Phone Company Helps Make the Case for Net Neutrality

Here we go again. Another Internet service provider is caught getting in the way of its users, just four days before the Federal Communications Commission closes the window for public comments in its effort to stop such meddling.

Windstream Communications, a DSL provider with more than one million customers, has copped to hijacking user search queries made using Firefox’s popular browser -- even when a user has set it to use another search engine.

Following comments by outraged customers, a company spokesperson told DSL Reports that indeed Windstream had taken over this function. The company pledged to fix the problem, apparently unaware that people might prefer the freedom to choose search engines for themselves.

There are still details to be sorted out, but we do know this:

Windstream had been intercepting toolbar search queries possibly using deep packet inspection technology.

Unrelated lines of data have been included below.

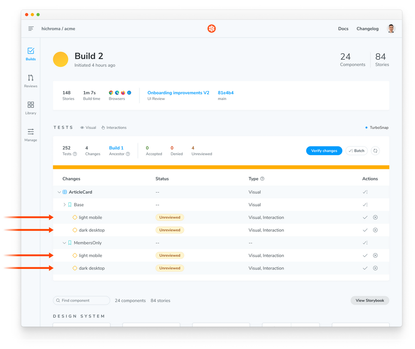Screen dimensions: 415x349
Task: Open the Docs menu item
Action: pyautogui.click(x=343, y=29)
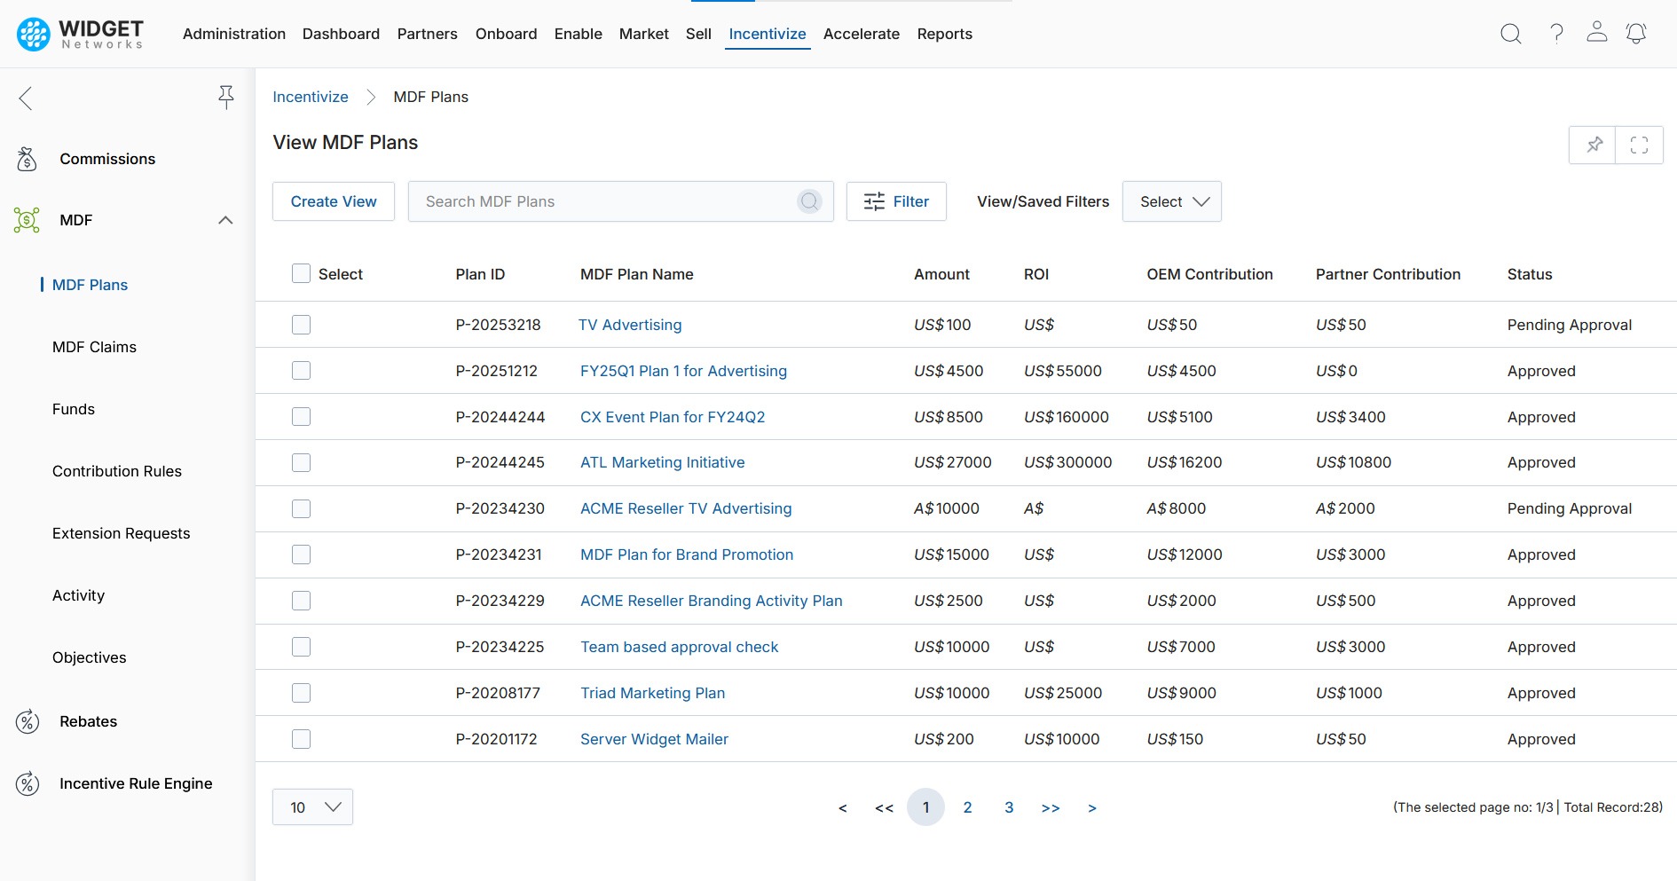Click the fullscreen expand icon
This screenshot has width=1677, height=881.
coord(1639,145)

When a user enters a search query into the Firefox toolbar, Windstream inserts itself between the user and the provider of that application. The search query is then redirected to a Windstream-owned search engine, where the company can derive additional revenue from the captured traffic.

Telltale Signs of a Neutrality Violation

Such Net prying has all the telltale markings of a Net Neutrality violation. "Any time an ISP stands in the middle of its users accessing lawful content, we've got a Net Neutrality violation," said Free Press Research Director Derek Turner. Free Press has called upon the FCC to investigate.

"Hijacking a search query is not much different from deliberately 'redirecting' a user from NYTimes.com to WashingtonPost.com," Turner said. "And a limited 'opt-out' capability is not enough to justify Internet discrimination."

This is further proof of the need for clear open Internet rules and ISP disclosure obligations.

Meanwhile, Over at the FCC

As luck would have it, the FCC is in the process of crafting these rules. And the public has just four days left to tell the agency how it can best protect an open Internet. (You can take action here).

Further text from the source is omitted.